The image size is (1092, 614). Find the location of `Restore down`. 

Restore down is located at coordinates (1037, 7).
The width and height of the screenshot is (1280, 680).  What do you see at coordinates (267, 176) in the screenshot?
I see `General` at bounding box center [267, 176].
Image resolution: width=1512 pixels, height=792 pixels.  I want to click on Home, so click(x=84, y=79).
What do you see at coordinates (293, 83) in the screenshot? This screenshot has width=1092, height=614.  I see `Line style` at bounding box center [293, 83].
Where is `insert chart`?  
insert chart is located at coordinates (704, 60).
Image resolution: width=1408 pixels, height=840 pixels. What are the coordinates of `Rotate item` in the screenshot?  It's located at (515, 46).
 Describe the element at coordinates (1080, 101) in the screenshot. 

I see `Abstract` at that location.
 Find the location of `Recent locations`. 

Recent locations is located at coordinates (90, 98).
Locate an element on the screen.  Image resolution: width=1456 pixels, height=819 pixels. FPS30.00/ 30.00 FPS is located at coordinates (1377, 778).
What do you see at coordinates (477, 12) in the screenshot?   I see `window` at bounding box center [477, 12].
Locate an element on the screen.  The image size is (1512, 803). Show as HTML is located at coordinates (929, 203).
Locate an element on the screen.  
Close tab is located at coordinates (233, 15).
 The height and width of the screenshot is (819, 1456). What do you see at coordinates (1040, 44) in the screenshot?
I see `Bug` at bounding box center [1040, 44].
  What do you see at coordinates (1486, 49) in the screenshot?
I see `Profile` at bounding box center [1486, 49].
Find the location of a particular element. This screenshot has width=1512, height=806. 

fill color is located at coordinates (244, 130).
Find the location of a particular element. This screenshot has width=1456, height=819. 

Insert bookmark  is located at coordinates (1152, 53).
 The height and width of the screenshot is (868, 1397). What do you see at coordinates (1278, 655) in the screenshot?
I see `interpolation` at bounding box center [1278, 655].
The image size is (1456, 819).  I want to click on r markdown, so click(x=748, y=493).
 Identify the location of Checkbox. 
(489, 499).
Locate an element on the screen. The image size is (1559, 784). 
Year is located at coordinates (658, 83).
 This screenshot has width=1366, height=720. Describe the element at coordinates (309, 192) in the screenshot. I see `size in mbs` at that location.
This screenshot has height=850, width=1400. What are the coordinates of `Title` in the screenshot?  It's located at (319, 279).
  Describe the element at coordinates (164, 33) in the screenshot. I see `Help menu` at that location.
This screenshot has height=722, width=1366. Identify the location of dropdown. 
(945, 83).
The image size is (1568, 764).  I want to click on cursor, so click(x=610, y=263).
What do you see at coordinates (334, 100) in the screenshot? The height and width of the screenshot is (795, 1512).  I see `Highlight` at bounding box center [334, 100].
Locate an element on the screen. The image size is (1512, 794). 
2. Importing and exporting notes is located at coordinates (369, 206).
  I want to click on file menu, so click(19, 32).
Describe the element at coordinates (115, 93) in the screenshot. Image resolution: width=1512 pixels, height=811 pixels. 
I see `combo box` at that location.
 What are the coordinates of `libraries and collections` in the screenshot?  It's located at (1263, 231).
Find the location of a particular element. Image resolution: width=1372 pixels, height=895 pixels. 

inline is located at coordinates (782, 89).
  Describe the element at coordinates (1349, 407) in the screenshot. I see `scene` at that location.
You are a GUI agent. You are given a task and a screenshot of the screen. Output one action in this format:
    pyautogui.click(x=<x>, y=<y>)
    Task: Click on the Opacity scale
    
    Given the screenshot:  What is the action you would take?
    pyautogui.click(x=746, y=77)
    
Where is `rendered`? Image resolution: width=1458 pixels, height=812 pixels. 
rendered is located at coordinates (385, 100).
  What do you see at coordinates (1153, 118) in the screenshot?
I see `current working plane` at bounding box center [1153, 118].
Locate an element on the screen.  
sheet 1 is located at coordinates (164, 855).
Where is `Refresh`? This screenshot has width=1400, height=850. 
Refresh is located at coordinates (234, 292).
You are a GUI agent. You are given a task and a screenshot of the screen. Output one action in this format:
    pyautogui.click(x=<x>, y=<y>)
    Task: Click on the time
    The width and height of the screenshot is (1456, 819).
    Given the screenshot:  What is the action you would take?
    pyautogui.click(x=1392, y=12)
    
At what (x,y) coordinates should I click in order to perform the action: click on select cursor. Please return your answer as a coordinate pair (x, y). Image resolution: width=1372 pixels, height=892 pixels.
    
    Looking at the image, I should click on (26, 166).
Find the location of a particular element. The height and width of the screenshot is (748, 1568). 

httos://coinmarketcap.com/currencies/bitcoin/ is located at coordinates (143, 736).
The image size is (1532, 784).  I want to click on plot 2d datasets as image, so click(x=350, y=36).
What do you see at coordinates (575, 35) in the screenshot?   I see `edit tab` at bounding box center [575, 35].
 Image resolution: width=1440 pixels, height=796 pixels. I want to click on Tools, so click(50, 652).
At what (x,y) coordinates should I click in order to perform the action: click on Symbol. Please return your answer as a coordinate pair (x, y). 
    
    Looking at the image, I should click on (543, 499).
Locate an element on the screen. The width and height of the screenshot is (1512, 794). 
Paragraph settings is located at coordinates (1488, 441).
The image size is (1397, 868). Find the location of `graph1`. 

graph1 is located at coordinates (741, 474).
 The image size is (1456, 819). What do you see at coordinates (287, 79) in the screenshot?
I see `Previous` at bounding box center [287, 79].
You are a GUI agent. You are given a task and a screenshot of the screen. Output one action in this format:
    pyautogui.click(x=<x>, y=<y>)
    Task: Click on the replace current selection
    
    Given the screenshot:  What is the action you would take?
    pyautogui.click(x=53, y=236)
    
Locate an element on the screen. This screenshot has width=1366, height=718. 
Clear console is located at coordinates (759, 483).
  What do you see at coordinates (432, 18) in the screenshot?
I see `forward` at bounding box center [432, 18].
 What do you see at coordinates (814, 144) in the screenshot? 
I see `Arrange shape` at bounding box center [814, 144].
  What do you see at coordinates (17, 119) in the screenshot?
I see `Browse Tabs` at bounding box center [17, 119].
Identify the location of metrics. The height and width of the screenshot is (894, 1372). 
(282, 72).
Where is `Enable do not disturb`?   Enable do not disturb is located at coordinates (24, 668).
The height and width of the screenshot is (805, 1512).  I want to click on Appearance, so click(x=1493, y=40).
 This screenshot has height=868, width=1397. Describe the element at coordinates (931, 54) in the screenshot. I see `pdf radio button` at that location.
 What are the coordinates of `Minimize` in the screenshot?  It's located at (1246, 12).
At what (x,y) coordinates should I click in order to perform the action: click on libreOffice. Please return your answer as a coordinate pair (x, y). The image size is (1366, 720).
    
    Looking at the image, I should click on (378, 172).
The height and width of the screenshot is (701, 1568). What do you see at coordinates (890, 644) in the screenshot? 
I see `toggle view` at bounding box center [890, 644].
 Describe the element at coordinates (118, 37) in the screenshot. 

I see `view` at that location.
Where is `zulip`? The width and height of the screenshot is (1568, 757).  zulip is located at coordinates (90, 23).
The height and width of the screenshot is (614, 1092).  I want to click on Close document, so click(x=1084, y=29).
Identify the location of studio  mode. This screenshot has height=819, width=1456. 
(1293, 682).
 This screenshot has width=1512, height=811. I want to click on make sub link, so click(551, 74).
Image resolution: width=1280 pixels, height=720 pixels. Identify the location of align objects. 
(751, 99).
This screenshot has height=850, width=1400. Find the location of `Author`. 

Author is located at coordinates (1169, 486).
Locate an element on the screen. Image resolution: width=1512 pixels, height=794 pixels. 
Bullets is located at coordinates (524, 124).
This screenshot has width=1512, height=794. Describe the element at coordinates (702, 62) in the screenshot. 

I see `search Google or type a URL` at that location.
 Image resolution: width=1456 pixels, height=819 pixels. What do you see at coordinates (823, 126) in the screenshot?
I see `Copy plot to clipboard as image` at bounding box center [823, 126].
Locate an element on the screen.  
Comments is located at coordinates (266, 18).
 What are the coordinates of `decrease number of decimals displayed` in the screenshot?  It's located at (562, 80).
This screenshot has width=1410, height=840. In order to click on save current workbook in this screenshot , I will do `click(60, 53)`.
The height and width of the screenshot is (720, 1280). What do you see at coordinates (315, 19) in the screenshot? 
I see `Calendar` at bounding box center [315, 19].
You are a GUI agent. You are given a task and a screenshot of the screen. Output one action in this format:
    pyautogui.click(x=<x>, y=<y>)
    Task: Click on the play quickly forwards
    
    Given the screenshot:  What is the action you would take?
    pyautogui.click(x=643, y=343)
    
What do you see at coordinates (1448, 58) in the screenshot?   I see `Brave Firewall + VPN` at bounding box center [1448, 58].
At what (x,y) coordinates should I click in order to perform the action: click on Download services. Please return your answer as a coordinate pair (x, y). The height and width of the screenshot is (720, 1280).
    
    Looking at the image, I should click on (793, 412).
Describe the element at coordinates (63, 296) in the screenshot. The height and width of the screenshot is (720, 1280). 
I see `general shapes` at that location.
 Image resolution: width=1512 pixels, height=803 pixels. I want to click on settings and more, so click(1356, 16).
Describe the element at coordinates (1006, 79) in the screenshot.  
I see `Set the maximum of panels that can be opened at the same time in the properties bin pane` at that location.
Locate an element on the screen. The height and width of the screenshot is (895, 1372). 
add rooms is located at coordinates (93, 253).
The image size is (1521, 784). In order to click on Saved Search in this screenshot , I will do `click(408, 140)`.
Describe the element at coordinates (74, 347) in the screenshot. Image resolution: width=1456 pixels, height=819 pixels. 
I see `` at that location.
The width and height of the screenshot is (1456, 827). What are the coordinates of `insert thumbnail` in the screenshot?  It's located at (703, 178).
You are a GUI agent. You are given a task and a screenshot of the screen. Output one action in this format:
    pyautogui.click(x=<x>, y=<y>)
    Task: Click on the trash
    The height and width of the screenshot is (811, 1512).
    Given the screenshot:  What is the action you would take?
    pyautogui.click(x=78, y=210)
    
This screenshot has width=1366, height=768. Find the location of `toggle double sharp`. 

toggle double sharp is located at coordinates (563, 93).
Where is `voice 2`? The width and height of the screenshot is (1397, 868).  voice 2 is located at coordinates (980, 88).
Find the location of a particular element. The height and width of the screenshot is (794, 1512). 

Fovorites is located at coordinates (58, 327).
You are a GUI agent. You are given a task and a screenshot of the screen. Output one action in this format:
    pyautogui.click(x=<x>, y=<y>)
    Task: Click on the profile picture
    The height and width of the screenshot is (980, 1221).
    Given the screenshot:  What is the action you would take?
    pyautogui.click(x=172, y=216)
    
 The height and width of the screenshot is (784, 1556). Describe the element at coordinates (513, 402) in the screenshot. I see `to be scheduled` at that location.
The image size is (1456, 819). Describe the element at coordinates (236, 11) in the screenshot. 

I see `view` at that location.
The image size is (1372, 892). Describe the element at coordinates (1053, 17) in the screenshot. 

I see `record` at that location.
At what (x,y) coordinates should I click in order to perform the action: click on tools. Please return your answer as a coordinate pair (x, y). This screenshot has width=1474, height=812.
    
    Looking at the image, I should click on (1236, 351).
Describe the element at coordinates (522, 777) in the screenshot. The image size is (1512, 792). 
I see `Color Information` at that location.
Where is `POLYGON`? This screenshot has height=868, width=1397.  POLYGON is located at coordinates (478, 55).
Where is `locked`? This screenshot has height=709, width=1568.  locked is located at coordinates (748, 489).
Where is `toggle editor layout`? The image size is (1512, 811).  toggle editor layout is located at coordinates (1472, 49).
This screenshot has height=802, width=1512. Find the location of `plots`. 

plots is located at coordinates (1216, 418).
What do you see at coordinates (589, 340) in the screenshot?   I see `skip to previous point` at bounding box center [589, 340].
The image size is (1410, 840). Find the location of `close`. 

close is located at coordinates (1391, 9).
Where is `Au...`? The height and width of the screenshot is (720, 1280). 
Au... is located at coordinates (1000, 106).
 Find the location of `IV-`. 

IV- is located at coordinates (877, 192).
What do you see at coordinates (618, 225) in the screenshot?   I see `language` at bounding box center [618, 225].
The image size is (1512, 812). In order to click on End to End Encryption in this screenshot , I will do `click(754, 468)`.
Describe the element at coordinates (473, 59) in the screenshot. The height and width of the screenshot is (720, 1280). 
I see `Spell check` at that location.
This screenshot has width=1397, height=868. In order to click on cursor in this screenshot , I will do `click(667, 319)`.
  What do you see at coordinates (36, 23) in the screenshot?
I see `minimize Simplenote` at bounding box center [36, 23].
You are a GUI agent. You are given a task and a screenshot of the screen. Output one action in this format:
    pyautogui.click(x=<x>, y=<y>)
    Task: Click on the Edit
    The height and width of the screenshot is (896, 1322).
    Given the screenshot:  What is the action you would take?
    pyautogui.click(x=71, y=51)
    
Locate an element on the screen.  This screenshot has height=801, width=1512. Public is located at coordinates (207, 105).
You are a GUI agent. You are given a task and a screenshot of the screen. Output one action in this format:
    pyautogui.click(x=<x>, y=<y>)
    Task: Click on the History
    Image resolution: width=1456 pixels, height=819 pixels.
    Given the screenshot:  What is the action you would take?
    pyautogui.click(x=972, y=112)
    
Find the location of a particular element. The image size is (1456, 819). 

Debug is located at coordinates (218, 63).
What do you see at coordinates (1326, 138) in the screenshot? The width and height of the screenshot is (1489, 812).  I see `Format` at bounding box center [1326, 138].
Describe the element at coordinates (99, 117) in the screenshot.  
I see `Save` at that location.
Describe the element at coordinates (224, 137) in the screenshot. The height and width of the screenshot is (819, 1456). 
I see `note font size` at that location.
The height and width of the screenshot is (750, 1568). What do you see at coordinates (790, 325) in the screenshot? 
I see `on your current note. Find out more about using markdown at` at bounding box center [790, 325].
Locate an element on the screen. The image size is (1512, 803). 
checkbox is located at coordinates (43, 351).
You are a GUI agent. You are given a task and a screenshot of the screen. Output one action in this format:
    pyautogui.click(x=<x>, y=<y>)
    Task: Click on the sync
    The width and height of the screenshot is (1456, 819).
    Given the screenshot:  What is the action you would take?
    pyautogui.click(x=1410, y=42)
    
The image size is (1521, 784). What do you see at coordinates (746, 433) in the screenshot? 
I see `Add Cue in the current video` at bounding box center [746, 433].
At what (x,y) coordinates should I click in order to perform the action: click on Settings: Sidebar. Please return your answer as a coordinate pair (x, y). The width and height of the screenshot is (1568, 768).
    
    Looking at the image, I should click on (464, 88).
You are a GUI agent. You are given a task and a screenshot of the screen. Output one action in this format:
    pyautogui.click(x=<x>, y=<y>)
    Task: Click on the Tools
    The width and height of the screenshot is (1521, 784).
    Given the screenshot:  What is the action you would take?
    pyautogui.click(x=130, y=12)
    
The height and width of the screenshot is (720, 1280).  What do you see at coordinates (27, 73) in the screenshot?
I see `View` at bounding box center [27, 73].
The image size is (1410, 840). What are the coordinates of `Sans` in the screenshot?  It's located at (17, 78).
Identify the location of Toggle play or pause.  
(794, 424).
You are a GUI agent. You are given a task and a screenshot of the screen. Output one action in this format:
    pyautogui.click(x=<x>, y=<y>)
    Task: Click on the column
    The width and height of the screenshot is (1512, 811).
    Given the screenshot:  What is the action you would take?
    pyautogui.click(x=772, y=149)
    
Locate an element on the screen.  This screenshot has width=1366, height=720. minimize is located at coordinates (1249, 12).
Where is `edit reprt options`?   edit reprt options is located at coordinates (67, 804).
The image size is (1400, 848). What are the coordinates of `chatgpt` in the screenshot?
..............................
## [Task to complete]
Copy the data above verbatim, beginning at the line that contains "Locate an element on the screen. The height" and stopping after the line that contains "The image size is (1521, 784). In".

## [Expected answer]
Locate an element on the screen. The height and width of the screenshot is (895, 1372). 
add rooms is located at coordinates (93, 253).
The image size is (1521, 784). In order to click on Saved Search in this screenshot , I will do `click(408, 140)`.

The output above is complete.